8. More software programming training and education

While the topic of interest is technology, it is only logical for there to be a more prolific IT scene in the country. Both experienced local tech firms and international ones should come together to create training opportunities for the young, talented ones out there. This is exactly what we, German-IBT, aim to do. Our strategy is to train and enlighten the Ghanaian youth to bridge the gap between business and technology, while tackling societal challenges with advanced global techniques.
“Learning to code is not about doing a degree, it’s not about pieces of paper, it’s about actually learning to code”.

 

9. Attractive packages for returnees

We cannot overemphasize the importance of skilled, savvy Ghanaian nationals who want to come back and help.

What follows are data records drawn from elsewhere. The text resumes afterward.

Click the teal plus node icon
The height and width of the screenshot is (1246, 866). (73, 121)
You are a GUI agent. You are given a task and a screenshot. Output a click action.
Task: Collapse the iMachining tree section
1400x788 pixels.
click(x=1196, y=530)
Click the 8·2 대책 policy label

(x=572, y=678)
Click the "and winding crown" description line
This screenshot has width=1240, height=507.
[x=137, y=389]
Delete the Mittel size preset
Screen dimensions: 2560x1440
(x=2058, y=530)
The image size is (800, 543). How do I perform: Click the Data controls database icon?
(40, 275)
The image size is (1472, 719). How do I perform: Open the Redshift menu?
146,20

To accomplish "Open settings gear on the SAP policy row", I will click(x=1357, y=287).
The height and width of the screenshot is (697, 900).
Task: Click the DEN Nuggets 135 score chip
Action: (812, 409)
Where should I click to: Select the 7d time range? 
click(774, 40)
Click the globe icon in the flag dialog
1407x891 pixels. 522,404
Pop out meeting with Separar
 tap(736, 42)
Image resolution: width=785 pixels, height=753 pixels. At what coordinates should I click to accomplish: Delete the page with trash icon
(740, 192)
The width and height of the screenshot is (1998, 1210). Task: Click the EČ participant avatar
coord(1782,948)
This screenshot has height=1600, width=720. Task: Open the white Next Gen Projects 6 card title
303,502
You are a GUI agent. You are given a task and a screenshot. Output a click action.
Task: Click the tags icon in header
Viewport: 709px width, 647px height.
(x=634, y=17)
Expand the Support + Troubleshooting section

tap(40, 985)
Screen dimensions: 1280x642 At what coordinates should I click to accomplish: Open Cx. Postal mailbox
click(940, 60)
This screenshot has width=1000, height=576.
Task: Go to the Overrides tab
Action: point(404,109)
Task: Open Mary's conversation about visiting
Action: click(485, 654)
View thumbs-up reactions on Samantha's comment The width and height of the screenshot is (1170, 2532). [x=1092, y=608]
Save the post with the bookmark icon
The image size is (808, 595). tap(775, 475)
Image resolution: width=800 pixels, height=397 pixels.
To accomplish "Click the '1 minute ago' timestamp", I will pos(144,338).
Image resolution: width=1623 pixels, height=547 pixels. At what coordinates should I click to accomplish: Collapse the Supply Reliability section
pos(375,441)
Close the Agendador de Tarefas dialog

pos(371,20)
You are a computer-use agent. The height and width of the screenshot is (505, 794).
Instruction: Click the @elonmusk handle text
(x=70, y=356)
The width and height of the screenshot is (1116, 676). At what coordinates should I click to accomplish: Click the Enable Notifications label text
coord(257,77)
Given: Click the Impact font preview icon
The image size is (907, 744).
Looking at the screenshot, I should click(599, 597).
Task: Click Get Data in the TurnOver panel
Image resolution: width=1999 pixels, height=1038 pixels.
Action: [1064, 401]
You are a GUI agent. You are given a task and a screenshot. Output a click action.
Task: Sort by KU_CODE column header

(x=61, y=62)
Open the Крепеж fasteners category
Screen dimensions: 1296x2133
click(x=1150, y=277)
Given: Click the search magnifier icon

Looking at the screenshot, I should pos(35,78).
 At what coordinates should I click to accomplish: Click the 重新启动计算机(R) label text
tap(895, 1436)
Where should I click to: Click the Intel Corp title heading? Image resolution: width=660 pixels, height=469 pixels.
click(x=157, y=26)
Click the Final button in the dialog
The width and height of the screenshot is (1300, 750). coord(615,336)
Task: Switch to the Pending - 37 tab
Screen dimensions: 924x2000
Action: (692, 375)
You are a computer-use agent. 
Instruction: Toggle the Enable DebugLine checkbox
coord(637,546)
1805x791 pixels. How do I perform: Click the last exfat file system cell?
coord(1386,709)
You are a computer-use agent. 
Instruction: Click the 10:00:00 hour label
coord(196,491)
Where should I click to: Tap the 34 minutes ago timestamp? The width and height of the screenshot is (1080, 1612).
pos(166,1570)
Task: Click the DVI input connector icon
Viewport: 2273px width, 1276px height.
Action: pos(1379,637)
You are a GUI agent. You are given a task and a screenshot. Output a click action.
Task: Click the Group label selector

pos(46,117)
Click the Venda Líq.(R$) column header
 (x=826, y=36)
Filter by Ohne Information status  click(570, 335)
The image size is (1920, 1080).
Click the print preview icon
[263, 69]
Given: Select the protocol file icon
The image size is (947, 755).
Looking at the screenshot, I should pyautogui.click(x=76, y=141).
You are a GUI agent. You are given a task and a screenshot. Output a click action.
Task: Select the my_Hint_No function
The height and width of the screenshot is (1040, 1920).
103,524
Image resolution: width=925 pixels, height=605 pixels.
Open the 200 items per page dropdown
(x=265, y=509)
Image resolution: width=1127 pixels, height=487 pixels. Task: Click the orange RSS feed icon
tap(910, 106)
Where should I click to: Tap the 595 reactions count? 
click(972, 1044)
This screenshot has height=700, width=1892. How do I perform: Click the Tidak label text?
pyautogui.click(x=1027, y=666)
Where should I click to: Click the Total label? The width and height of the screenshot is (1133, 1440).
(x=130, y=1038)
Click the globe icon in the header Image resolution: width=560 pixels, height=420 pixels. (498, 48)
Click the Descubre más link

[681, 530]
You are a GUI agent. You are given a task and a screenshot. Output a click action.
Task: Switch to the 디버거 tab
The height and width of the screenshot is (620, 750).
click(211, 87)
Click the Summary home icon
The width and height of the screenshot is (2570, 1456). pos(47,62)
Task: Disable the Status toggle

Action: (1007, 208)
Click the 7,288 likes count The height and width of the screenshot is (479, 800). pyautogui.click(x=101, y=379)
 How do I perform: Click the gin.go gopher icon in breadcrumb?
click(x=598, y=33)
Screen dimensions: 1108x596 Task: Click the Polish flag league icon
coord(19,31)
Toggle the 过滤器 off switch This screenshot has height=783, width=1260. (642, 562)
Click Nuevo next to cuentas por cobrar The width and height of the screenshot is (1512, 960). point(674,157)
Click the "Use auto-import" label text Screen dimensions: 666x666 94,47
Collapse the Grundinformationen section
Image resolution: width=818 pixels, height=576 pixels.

In fact, so many of them actually want to return, but where is the true motivation? Just like China, Ghana should adopt ways of attracting returnees. “China has this locked down — if you’re a highly qualified, talented Chinese scientist or tech person and want to go back and start a business in one of their tech zones, they will make it worth your while”, Tom’s article disclosed. So why then can Ghana not implement schemes like this? Providing good healthcare, better paying jobs, great housing to competent returnees should not be an issue for Ghana in 2018.

10. A renewed atmosphere for technology & leisure

Lastly, it would be excellent for Accra to overflow with modern leisure activities. All work and no play can be dangerous physically, especially because working in tech can be a strenuous mental activity. Amusement parks, gyms, football pitches, water parks and more can help relax the body, after a long week of being mentally drained.  To pen off McDonnell’s masterpiece, here’s a quote:
“There is no reason why Ghana cannot have dynamic, beautiful technology parks like those in Silicon Valley, London, Berlin or Dubai. In fact, Ghana should aim to do them better”.

This ends our three-part article on “How Accra can become a top Tech City”. Comments and suggestions are always welcome.